Wednesday, September 18, 2013

The Weight of Books

Nothing is heavier than books. Not granite, not lead, not McDonald's regulars, not even the 4 liters of water that my Japanese friend's parents-in-law insisted on taking to Germany because they didn't trust the local supply. The only time I've ever paid extra for luggage on a plane was due to books. Psychology books, which it seems have to be heavy due to some bizarre perceived correlation between weight and worth. My maternal grandfather was a collector of books. In particular fully illustrated books on birds and leather bound 'complete works of....'. I grew up surrounded by books because my mother had inherited her father's love of them; and after he died she also inherited his books, which my father built numerous capacious shelves for (without a spirit level he liked to boast). The shelves groaned audibly and I swear the house sunk an inch or two for each year we lived there.
     E-book readers have helped keep my luggage within the ever more strictly enforced airline weight limits, but in one important way they haven't made books lighter. I had a dream last night that prompted this post. I was back at university and I went to see a lecturer for a consultation about a piece of coursework I had submitted. He was an amalgamation of the nightmare head of department that Tony bests in the second season of Skins and Matt the killer from Top of the Lake. I got short shrift in the consultation and was gathering my books afterwards, but there seemed to be an increasing number of them, which I couldn't lift. An element of the dream was the recurring dread that I am unprepared for an exam and it is getting too late to catch up. I woke up feeling bad from the dream, but with a growing relief as I awoke to the reality that such fears are behind me. But what does the books being heavy signify?
     For me it's the weight of reverence that books engender. I grew up thinking it was a crime to mark a page by turning down the corner, and that not finishing a book I had started was a potentially cataclysmic failure of self-discipline with the added sin of disrespect to the author (to whose stature I could only dimly aspire). A year ago I finished my third degree (in Psychology you may have guessed). I spent too large a part of the following months getting a place on the Phd program and was absolutely convinced that's how I wanted to spend the next five years....until I wasn't. I confronted my misgivings and changed my mind. I'm going to coach, and teach (as far as possible unencumbered by textbooks) and I'm only going to read what I want to read, which doesn't mean not tackling the tough stuff if it seems like it will reward the effort. I've got my Kindle, and a variety of novels and tomes weighing down my Ikea shelves, but the weight of books is lifting month by month and I feel like our old house, rising again from the earth, lighter, more playful, less reverent.

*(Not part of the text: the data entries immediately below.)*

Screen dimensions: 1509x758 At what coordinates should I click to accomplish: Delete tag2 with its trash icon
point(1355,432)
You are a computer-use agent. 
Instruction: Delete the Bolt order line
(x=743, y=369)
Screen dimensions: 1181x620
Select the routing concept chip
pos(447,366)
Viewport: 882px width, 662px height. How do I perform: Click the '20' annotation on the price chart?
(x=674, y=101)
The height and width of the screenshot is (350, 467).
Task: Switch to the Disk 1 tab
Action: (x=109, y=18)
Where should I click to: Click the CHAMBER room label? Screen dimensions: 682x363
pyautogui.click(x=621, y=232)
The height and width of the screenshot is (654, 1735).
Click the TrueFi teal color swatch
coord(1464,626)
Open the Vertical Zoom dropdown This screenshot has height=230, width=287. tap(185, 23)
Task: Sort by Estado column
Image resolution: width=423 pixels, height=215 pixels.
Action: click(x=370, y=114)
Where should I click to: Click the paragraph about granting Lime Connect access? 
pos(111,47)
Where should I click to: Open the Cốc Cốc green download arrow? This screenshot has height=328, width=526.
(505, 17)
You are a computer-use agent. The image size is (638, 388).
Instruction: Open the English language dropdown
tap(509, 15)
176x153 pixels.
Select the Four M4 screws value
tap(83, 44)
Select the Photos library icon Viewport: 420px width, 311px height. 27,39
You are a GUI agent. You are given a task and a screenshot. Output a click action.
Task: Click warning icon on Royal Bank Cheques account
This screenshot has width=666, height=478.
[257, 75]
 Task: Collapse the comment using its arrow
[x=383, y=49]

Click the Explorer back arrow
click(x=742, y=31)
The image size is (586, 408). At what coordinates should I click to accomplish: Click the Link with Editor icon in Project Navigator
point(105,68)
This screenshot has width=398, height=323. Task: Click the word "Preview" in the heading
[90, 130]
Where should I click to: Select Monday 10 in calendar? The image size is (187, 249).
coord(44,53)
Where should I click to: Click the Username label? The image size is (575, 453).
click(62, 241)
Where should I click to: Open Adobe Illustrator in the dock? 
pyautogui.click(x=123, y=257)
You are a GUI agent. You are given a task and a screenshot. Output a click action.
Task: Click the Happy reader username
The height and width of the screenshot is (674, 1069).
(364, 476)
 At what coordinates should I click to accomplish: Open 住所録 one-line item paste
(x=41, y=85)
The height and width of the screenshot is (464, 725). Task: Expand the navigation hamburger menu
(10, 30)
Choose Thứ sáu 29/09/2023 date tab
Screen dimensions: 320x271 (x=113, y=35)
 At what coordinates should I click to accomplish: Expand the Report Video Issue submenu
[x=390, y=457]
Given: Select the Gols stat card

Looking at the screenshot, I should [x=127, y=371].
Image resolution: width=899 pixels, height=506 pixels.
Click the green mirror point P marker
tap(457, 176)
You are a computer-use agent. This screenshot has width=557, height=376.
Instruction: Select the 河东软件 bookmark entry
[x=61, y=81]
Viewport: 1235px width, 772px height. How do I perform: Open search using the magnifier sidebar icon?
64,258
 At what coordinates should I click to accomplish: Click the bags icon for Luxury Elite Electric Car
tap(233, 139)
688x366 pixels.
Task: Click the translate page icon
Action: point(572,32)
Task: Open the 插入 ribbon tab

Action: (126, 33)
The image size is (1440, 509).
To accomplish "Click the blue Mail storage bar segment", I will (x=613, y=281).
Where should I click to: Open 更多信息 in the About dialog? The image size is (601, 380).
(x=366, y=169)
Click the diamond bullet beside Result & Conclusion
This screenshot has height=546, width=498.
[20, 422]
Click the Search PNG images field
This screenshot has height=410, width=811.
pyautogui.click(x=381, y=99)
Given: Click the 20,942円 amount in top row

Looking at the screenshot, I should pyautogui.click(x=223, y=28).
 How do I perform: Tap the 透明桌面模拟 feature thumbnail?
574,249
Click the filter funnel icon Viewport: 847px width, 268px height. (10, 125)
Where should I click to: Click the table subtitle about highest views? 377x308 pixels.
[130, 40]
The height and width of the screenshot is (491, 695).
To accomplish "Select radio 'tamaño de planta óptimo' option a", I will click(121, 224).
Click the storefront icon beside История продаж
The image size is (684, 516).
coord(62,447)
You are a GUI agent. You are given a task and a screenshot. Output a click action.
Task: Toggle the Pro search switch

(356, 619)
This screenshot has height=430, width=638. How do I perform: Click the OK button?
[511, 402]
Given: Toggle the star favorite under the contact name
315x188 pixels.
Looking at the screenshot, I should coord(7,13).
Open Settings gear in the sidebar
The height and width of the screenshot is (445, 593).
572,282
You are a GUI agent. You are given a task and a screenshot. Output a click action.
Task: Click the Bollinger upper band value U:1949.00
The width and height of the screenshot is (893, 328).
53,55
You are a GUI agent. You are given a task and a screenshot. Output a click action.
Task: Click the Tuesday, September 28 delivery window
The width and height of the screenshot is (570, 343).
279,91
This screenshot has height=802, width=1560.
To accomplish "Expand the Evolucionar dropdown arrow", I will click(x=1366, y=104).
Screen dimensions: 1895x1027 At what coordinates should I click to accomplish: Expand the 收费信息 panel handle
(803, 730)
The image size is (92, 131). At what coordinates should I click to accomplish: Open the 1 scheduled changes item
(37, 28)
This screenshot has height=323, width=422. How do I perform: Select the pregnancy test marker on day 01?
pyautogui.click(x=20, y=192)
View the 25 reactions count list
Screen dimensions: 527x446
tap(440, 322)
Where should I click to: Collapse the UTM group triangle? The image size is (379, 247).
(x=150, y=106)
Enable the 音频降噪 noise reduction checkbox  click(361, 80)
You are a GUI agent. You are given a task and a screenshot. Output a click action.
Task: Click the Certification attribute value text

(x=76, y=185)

Wednesday, September 11, 2013

What WILL they put on your gravestone?

"Don't spend too long on that, they won't put it on your gravestone," are words, or words to that effect, we have all heard many times. Take a walk through a graveyard and stop for a read from time to time and you'll see that what actually gets put on gravestones are things like: "To Ethel, wife and mother, she will be sorely missed," or "For Fred, husband to Lottie, the world is a richer place because he lived." And that's flattering headstone engravers by picking the most imaginative examples and misquoting them by erring on the side of interesting. So what is really meant to be implied as the opposite of what they won't put on your gravestone?
     In the Spike Jonze/Charlie Kaufman film ‘Being John Malkovich,’ Maxine says: “I think the world is divided into those who go after what they want and then those who don’t. The passionate ones….they may not get what they want, but at least they remain vital, so when they lie on their death beds they have few regrets…and the ones who don’t go after what they want, well who gives a shit about them anyway.” That’s a  brutal assessment, but after many years of reflection, the truth in it to me is this. We learn to associate getting what we want with the bratty child who wants a new toy or to get their own way; or with the unscrupulous businessperson or politician who will stop at nothing to achieve wealth or power.  But if you look deeper, what you want is at the core of who you are and is the source of your most intense motivations and reserves of energy. When you are going after what you want you will have more vigour and staying power and although it won’t necessarily be the easy way it will feel good on balance because you will be being true to yourself and, in the deepest sense of the phrase, you will be doing your best. If you act from the core of who you are, you are going after what you want; and people will care because they will see that who you are and what you do matters. And that's the mark you will leave on the world and thus what will be left of you after you're gone: an epitaph worth carving in stone.
     A better question is therefore: what do you want them to put on your gravestone? What I want on mine is something like: Rob Russell was a true friend who lived courageously and brought insight and stimulation wherever he went. I've still got some work to do to live up to that, but why leave writing your epitaph until it's too late to be of any use to you?  What do you want on your gravestone?